The Vanquish is not cheap. At roughly £330,000 from the base, and a lot of possible - expensive - optioning, you can have a £400k car without too much trouble. But there’s only slated to be 1,000 Vanquishes produced per year, so it will remain an exclusive proposition.
Having had a look, it suits bold colours as much as the more conservative silvers and greys, and the carbon ‘shield’ on the rear looks best. You can have it body colour, but it loses the impact.
To keep the GT element as front and centre as possible, we’d also go for the sports seats rather than the carbon performance shells; TG managed many miles in the Vanquish over three days, and they performed admirably.

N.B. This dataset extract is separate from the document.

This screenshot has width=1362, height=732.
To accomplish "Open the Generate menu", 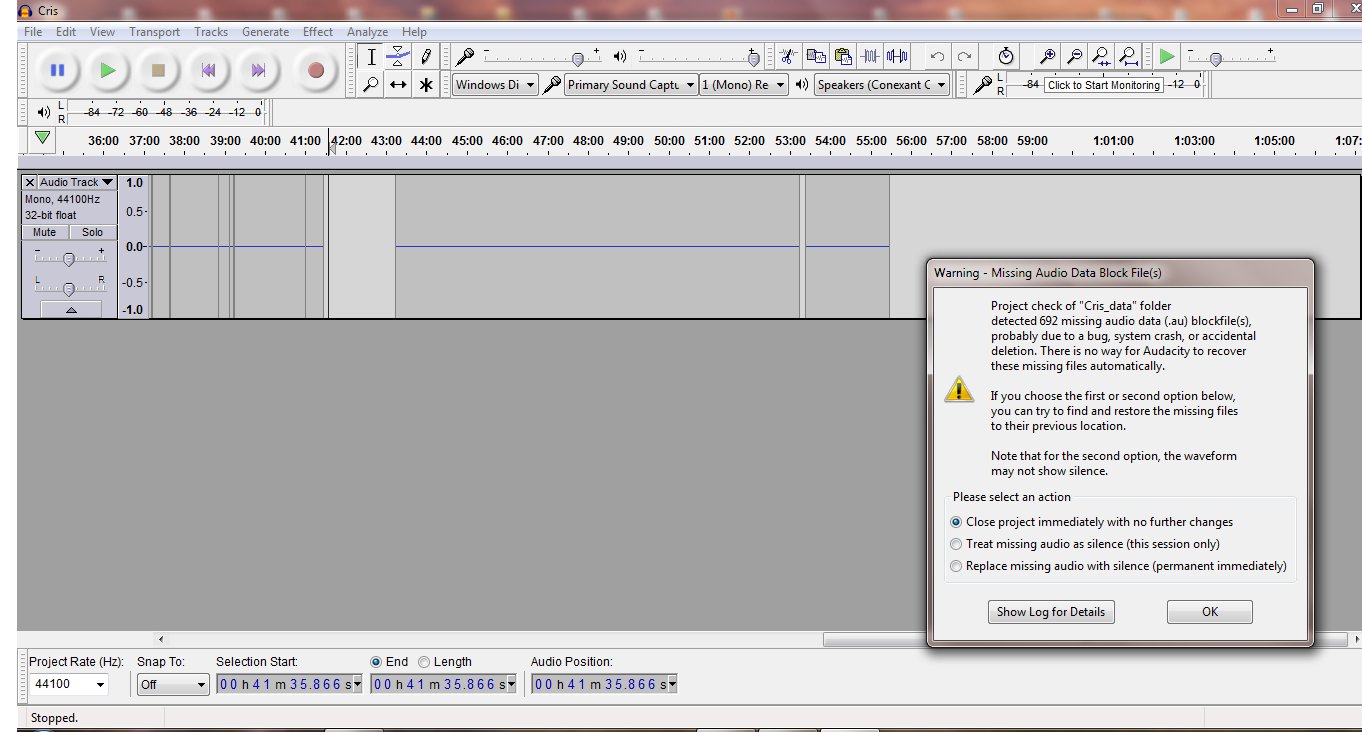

One thing to note though: the 824bhp Aston Martin Vanquish, with its 5.2-litre V12 and two turbos, is not the most economical car in the world. When pushing around a particularly sweet mountain road, the fuel economy dropped well into single figures. Admittedly a snapshot of an intensely… athletic driving session, but worth noting.

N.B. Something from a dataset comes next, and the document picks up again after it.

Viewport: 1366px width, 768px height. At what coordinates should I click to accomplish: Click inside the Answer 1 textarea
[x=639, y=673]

Other than that, it’s probably also worth noting the existence of the Ferrari 12Cilindri - another hyper GT that’s surfaced at exactly the same time. It’s a similar price, similar performance, similar mission statement. Except it’s powered by a 6.5-litre naturally-aspirated V12. Less torque, more revs, slightly more spaceshippy vibe.
So the choice is between a more out-there Ferrari or a slightly more traditional Aston. We never had it so good. The supercar has some competition; long live the hyper GT.